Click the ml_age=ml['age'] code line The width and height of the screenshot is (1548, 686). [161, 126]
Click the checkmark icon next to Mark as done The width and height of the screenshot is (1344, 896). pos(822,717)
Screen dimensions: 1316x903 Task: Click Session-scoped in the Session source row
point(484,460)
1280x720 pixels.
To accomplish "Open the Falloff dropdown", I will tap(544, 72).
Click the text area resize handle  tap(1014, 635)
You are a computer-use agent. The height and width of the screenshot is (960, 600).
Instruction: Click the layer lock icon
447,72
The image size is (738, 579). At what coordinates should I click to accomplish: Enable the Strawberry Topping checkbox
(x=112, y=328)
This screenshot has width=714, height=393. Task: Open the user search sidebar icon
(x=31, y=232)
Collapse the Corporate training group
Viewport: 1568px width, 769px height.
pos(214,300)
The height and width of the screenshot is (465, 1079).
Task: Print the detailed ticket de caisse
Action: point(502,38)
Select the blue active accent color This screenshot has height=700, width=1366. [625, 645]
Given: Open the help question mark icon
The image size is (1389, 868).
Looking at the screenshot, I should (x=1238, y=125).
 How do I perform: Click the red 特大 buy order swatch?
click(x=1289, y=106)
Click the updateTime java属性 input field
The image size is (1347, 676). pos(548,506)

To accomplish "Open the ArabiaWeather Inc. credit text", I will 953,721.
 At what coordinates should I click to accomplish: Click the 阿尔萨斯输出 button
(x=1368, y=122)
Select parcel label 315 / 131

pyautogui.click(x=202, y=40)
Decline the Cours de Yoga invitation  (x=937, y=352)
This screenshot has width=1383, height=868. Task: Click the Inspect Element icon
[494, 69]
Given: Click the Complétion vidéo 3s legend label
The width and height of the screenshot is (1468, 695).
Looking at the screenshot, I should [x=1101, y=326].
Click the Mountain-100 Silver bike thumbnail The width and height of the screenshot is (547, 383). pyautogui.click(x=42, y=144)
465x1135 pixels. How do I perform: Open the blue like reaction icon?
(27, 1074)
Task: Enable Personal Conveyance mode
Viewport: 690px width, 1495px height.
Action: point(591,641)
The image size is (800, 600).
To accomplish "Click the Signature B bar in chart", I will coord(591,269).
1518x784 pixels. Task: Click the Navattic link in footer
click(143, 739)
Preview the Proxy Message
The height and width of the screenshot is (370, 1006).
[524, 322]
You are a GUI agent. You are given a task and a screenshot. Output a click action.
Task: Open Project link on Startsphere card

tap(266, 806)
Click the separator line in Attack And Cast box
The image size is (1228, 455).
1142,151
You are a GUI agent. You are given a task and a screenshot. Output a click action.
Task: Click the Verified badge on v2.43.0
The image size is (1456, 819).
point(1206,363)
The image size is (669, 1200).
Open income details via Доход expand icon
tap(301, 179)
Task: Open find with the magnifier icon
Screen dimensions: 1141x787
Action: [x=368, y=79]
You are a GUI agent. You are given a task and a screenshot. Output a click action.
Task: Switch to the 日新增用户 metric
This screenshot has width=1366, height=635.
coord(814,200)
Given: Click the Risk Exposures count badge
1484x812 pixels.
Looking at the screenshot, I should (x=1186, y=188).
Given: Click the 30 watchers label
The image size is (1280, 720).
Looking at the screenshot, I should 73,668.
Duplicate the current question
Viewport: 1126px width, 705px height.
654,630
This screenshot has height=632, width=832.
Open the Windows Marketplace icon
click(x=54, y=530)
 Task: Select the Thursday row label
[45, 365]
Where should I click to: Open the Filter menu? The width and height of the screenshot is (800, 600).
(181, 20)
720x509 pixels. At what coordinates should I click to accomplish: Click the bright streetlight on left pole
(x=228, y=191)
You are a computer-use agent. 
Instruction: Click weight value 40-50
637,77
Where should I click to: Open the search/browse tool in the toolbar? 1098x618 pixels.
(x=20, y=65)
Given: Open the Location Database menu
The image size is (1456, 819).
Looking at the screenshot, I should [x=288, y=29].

TASK REQUIREMENTS: Format the rows above as a Markdown table with the columns Number and Line, putting each row's number in Number and its text in Line, and omit the blank rows.

TASK RESPONSE:
| Number | Line |
|---|---|
| 1 | Click the ml_age=ml['age'] code line The width and height of the screenshot is (1548, 686). [161, 126] |
| 2 | Click the checkmark icon next to Mark as done The width and height of the screenshot is (1344, 896). pos(822,717) |
| 3 | Screen dimensions: 1316x903 Task: Click Session-scoped in the Session source row |
| 4 | point(484,460) |
| 5 | 1280x720 pixels. |
| 6 | To accomplish "Open the Falloff dropdown", I will tap(544, 72). |
| 7 | Click the text area resize handle  tap(1014, 635) |
| 8 | You are a computer-use agent. The height and width of the screenshot is (960, 600). |
| 9 | Instruction: Click the layer lock icon |
| 10 | 447,72 |
| 11 | The image size is (738, 579). At what coordinates should I click to accomplish: Enable the Strawberry Topping checkbox |
| 12 | (x=112, y=328) |
| 13 | This screenshot has width=714, height=393. Task: Open the user search sidebar icon |
| 14 | (x=31, y=232) |
| 15 | Collapse the Corporate training group |
| 16 | Viewport: 1568px width, 769px height. |
| 17 | pos(214,300) |
| 18 | The height and width of the screenshot is (465, 1079). |
| 19 | Task: Print the detailed ticket de caisse |
| 20 | Action: point(502,38) |
| 21 | Select the blue active accent color This screenshot has height=700, width=1366. [625, 645] |
| 22 | Given: Open the help question mark icon |
| 23 | The image size is (1389, 868). |
| 24 | Looking at the screenshot, I should (x=1238, y=125). |
| 25 |  How do I perform: Click the red 特大 buy order swatch? |
| 26 | click(x=1289, y=106) |
| 27 | Click the updateTime java属性 input field |
| 28 | The image size is (1347, 676). pos(548,506) |
| 29 | To accomplish "Open the ArabiaWeather Inc. credit text", I will 953,721. |
| 30 |  At what coordinates should I click to accomplish: Click the 阿尔萨斯输出 button |
| 31 | (x=1368, y=122) |
| 32 | Select parcel label 315 / 131 |
| 33 | pyautogui.click(x=202, y=40) |
| 34 | Decline the Cours de Yoga invitation  (x=937, y=352) |
| 35 | This screenshot has width=1383, height=868. Task: Click the Inspect Element icon |
| 36 | [494, 69] |
| 37 | Given: Click the Complétion vidéo 3s legend label |
| 38 | The width and height of the screenshot is (1468, 695). |
| 39 | Looking at the screenshot, I should [x=1101, y=326]. |
| 40 | Click the Mountain-100 Silver bike thumbnail The width and height of the screenshot is (547, 383). pyautogui.click(x=42, y=144) |
| 41 | 465x1135 pixels. How do I perform: Open the blue like reaction icon? |
| 42 | (27, 1074) |
| 43 | Task: Enable Personal Conveyance mode |
| 44 | Viewport: 690px width, 1495px height. |
| 45 | Action: point(591,641) |
| 46 | The image size is (800, 600). |
| 47 | To accomplish "Click the Signature B bar in chart", I will coord(591,269). |
| 48 | 1518x784 pixels. Task: Click the Navattic link in footer |
| 49 | click(143, 739) |
| 50 | Preview the Proxy Message |
| 51 | The height and width of the screenshot is (370, 1006). |
| 52 | [524, 322] |
| 53 | You are a GUI agent. You are given a task and a screenshot. Output a click action. |
| 54 | Task: Open Project link on Startsphere card |
| 55 | tap(266, 806) |
| 56 | Click the separator line in Attack And Cast box |
| 57 | The image size is (1228, 455). |
| 58 | 1142,151 |
| 59 | You are a GUI agent. You are given a task and a screenshot. Output a click action. |
| 60 | Task: Click the Verified badge on v2.43.0 |
| 61 | The image size is (1456, 819). |
| 62 | point(1206,363) |
| 63 | The image size is (669, 1200). |
| 64 | Open income details via Доход expand icon |
| 65 | tap(301, 179) |
| 66 | Task: Open find with the magnifier icon |
| 67 | Screen dimensions: 1141x787 |
| 68 | Action: [x=368, y=79] |
| 69 | You are a GUI agent. You are given a task and a screenshot. Output a click action. |
| 70 | Task: Switch to the 日新增用户 metric |
| 71 | This screenshot has width=1366, height=635. |
| 72 | coord(814,200) |
| 73 | Given: Click the Risk Exposures count badge |
| 74 | 1484x812 pixels. |
| 75 | Looking at the screenshot, I should (x=1186, y=188). |
| 76 | Given: Click the 30 watchers label |
| 77 | The image size is (1280, 720). |
| 78 | Looking at the screenshot, I should 73,668. |
| 79 | Duplicate the current question |
| 80 | Viewport: 1126px width, 705px height. |
| 81 | 654,630 |
| 82 | This screenshot has height=632, width=832. |
| 83 | Open the Windows Marketplace icon |
| 84 | click(x=54, y=530) |
| 85 |  Task: Select the Thursday row label |
| 86 | [45, 365] |
| 87 | Where should I click to: Open the Filter menu? The width and height of the screenshot is (800, 600). |
| 88 | (181, 20) |
| 89 | 720x509 pixels. At what coordinates should I click to accomplish: Click the bright streetlight on left pole |
| 90 | (x=228, y=191) |
| 91 | You are a computer-use agent.  |
| 92 | Instruction: Click weight value 40-50 |
| 93 | 637,77 |
| 94 | Where should I click to: Open the search/browse tool in the toolbar? 1098x618 pixels. |
| 95 | (x=20, y=65) |
| 96 | Given: Open the Location Database menu |
| 97 | The image size is (1456, 819). |
| 98 | Looking at the screenshot, I should [x=288, y=29]. |